— About this task —
Go through the records and report each line in which the word "agent" occurs.

Data: Begin

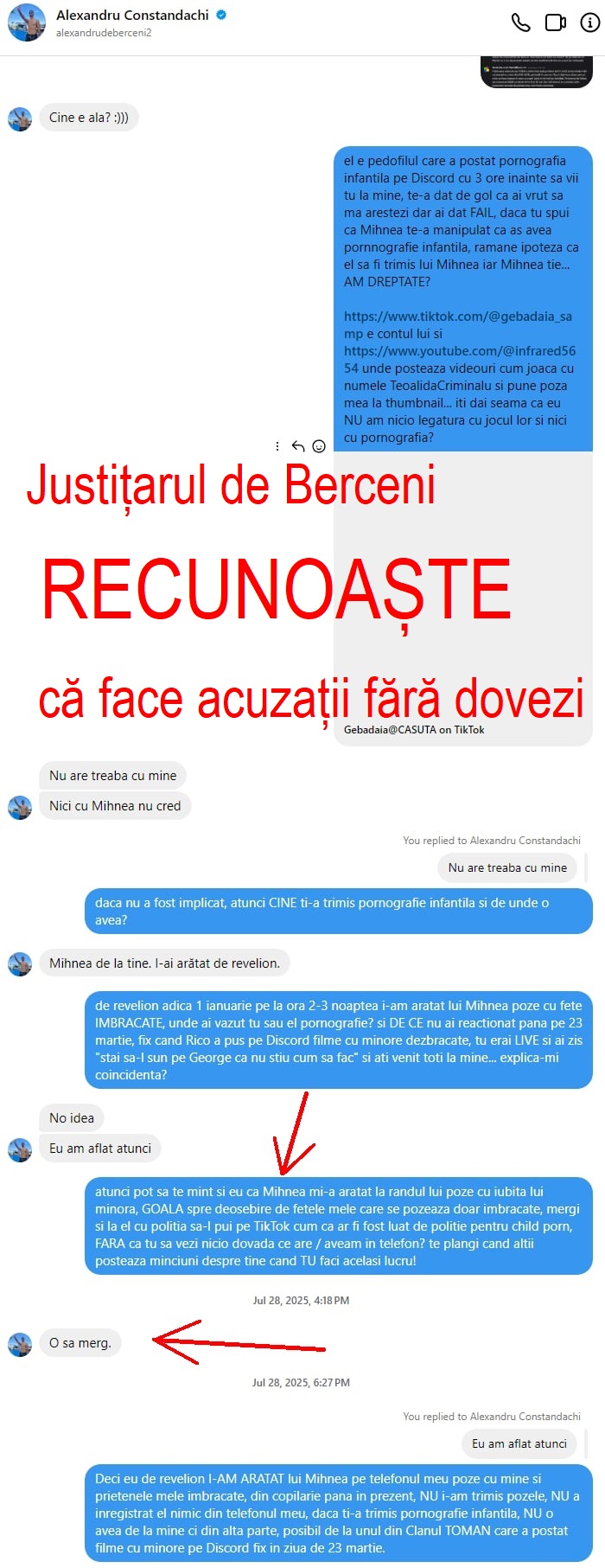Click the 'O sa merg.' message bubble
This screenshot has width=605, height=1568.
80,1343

Data: End
Data: Begin

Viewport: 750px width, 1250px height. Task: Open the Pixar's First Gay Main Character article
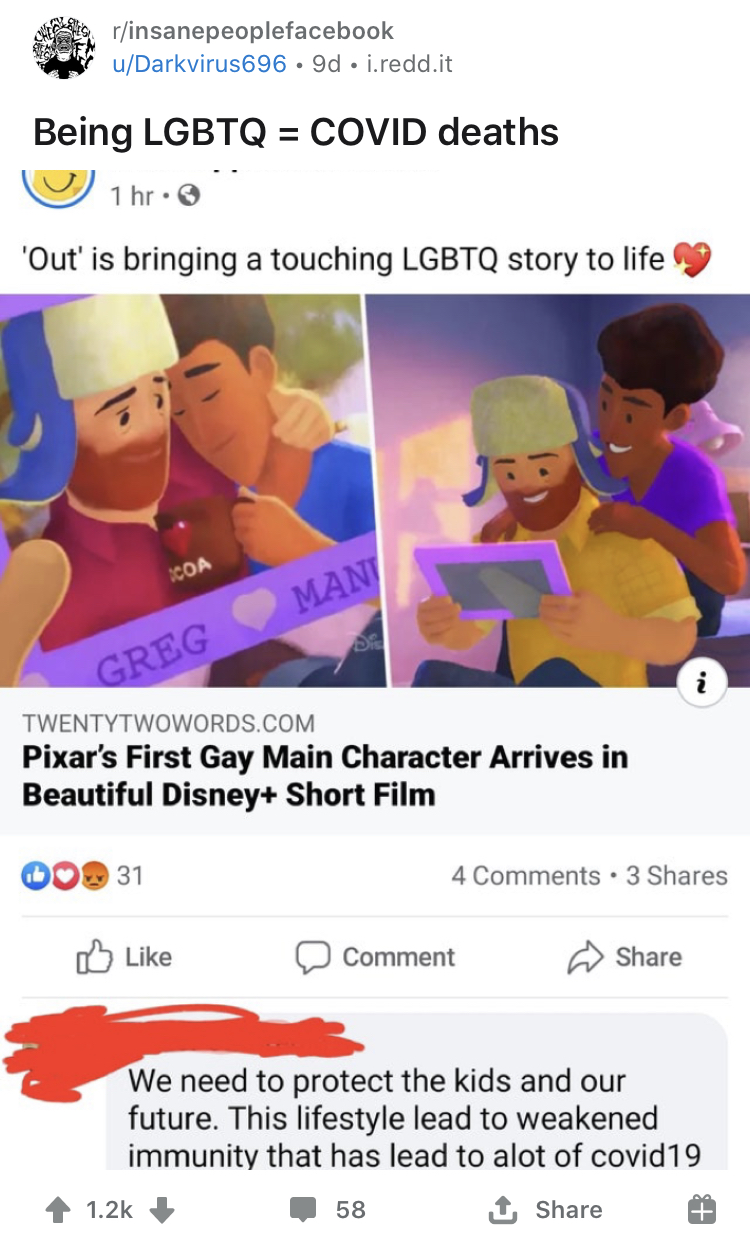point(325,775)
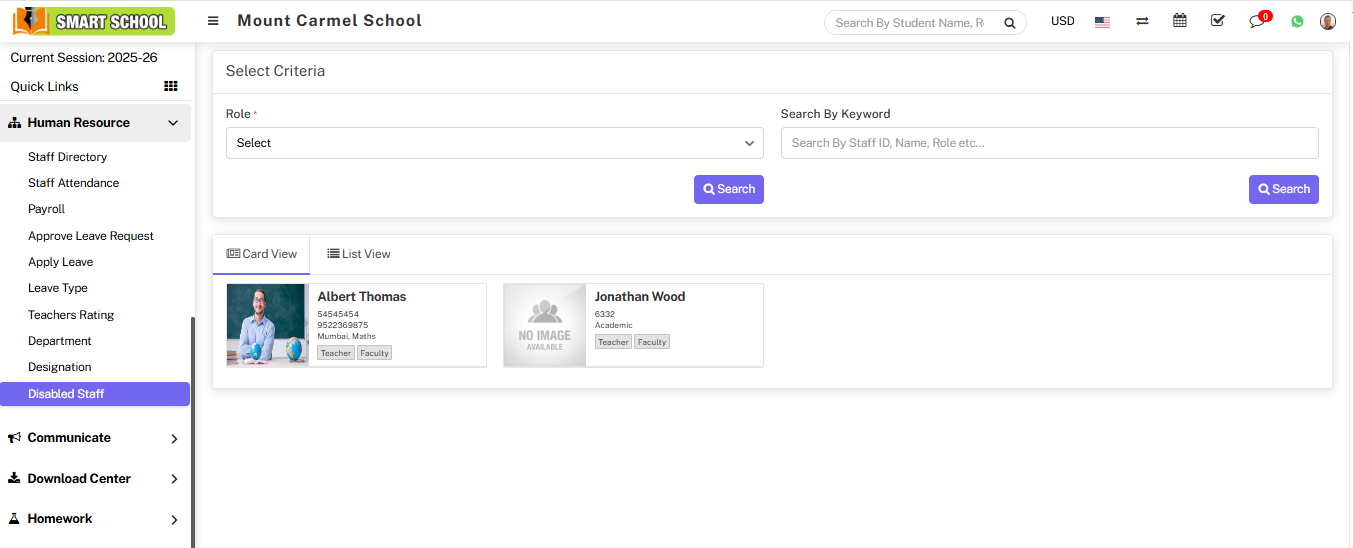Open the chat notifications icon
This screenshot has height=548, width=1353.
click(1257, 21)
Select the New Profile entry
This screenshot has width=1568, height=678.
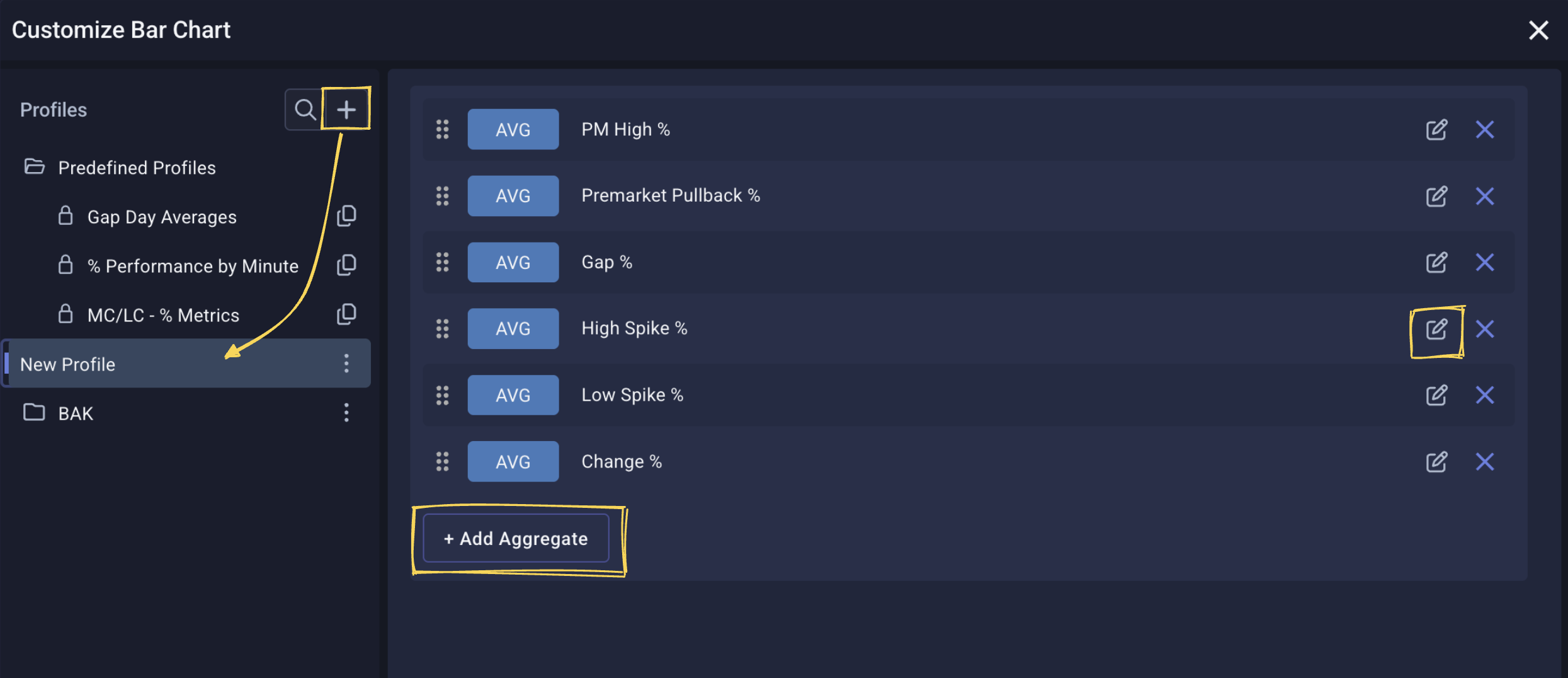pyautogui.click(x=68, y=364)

Data: End
Data: Begin

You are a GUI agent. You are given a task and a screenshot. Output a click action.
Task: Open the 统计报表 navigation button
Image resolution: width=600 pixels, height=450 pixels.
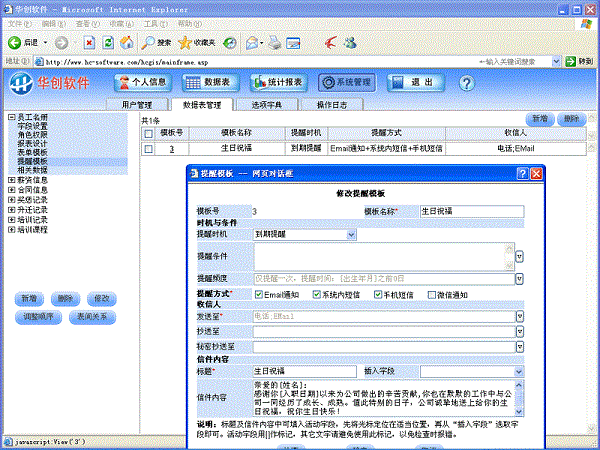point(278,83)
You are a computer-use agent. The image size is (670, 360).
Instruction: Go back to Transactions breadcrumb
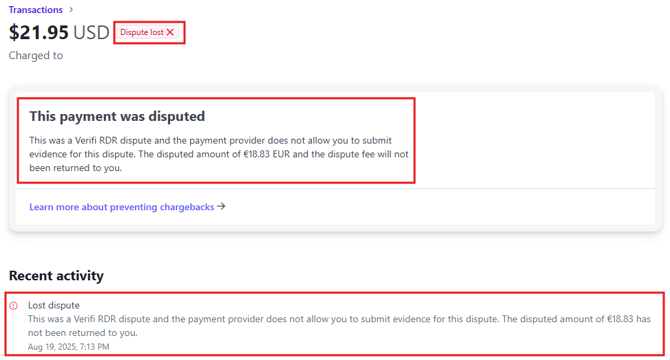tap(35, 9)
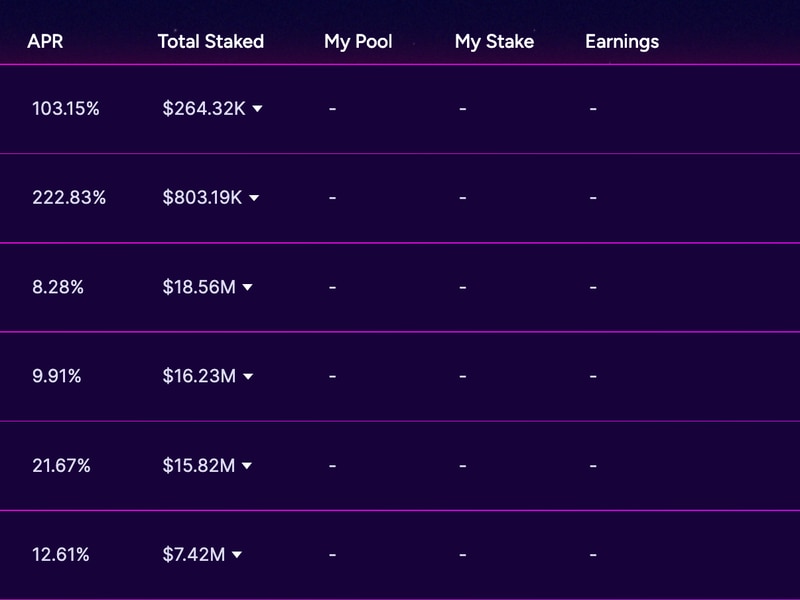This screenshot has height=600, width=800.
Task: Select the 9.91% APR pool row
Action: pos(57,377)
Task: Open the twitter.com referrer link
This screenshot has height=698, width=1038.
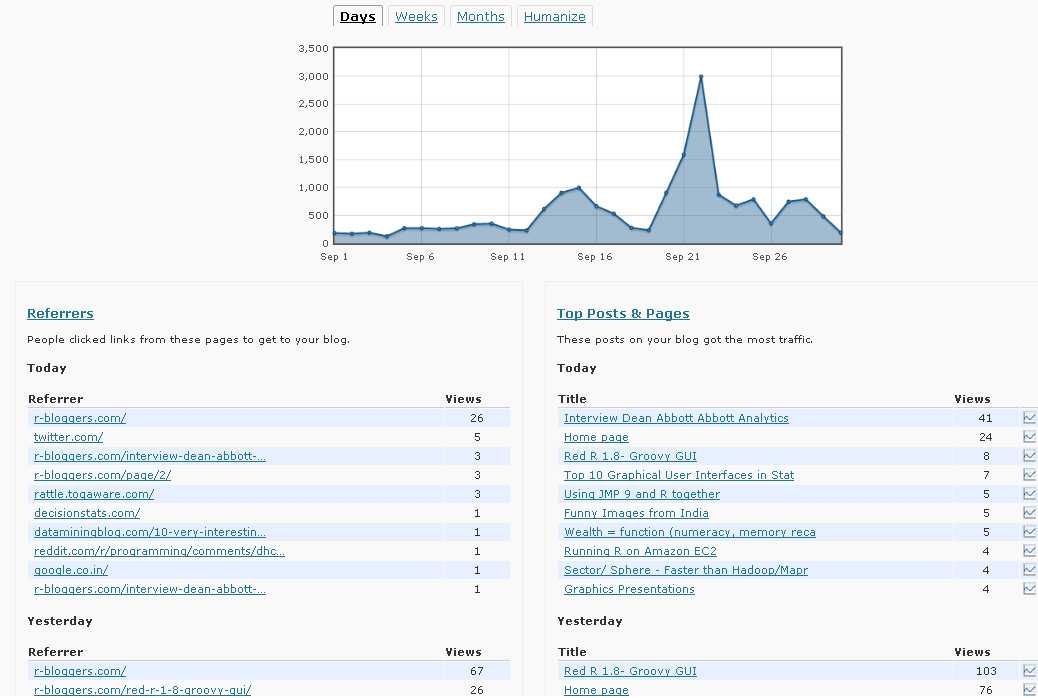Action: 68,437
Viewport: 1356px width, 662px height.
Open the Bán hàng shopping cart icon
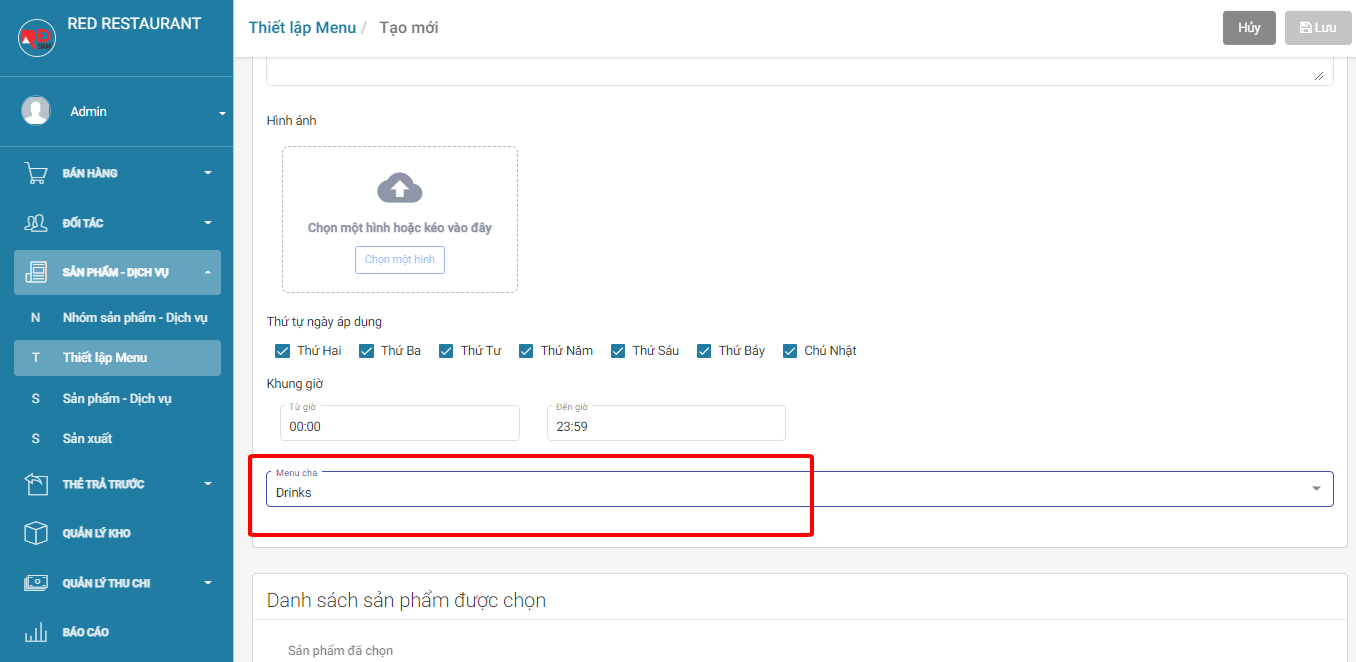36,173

Data: End

— Written answer —
You are a GUI agent. You are given a task and a screenshot. Output a click action.
You are a computer-use agent. The image size is (670, 360).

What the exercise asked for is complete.